▶ Your objective
Report every line of the records below that includes the string "Hand".

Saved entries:
+--
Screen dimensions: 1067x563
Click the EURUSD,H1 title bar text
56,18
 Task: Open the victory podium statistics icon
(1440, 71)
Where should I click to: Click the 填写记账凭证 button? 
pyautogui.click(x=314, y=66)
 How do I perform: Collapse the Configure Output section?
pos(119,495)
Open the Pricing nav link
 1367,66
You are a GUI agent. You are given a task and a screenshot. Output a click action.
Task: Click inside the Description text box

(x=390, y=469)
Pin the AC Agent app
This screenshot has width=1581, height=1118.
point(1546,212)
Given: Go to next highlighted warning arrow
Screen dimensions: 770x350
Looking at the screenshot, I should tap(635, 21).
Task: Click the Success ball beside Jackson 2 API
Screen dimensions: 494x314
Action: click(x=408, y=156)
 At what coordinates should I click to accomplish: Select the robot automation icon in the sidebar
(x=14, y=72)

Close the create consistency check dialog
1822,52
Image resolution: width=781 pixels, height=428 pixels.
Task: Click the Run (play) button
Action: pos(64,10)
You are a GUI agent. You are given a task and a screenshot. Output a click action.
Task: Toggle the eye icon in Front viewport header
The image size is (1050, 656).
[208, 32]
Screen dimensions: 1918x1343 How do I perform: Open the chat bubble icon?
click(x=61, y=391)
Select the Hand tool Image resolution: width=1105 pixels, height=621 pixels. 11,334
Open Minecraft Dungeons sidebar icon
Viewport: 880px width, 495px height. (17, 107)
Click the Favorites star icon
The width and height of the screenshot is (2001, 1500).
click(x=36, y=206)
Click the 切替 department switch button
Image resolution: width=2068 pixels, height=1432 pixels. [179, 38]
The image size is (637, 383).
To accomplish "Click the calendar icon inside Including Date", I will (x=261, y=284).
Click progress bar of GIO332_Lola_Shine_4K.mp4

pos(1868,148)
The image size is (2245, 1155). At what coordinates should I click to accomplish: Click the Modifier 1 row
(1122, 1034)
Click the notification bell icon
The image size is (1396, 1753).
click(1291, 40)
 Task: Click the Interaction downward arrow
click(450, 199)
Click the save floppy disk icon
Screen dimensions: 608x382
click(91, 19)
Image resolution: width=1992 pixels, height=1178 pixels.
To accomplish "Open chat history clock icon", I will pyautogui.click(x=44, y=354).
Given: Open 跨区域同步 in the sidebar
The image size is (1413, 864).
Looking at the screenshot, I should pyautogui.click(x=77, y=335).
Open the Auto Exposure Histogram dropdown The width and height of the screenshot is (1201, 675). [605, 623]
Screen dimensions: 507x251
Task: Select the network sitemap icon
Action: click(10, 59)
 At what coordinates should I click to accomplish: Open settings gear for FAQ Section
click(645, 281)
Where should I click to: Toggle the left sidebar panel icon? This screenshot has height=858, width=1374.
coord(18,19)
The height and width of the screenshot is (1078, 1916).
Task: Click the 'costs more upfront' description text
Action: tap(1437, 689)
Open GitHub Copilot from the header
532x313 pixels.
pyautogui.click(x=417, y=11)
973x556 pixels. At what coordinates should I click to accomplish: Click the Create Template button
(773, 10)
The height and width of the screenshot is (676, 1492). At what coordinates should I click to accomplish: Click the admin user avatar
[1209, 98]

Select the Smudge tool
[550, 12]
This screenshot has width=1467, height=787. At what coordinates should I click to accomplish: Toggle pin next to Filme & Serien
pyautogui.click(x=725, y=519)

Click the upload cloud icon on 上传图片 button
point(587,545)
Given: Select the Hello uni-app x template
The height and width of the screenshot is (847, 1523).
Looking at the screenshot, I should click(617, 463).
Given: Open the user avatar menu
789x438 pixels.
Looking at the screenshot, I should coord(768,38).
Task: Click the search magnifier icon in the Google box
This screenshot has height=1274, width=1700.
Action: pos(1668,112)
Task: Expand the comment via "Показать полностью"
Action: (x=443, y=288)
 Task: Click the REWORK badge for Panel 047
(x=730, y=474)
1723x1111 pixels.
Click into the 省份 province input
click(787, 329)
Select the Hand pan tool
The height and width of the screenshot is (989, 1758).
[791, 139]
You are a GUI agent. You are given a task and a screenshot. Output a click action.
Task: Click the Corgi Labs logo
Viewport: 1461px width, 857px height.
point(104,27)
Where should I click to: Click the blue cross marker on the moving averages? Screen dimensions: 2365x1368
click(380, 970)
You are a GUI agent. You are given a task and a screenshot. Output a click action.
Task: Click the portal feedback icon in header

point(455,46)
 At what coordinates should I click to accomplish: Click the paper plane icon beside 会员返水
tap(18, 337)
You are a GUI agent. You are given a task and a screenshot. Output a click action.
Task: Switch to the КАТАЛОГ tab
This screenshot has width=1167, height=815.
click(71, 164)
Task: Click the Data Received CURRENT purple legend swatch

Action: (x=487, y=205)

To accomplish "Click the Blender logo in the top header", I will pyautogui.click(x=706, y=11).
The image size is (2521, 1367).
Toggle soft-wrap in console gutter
+--
▶ Task result
Select the Hand tool Image resolution: width=1105 pixels, height=621 pixels. 11,334
Select the Hand pan tool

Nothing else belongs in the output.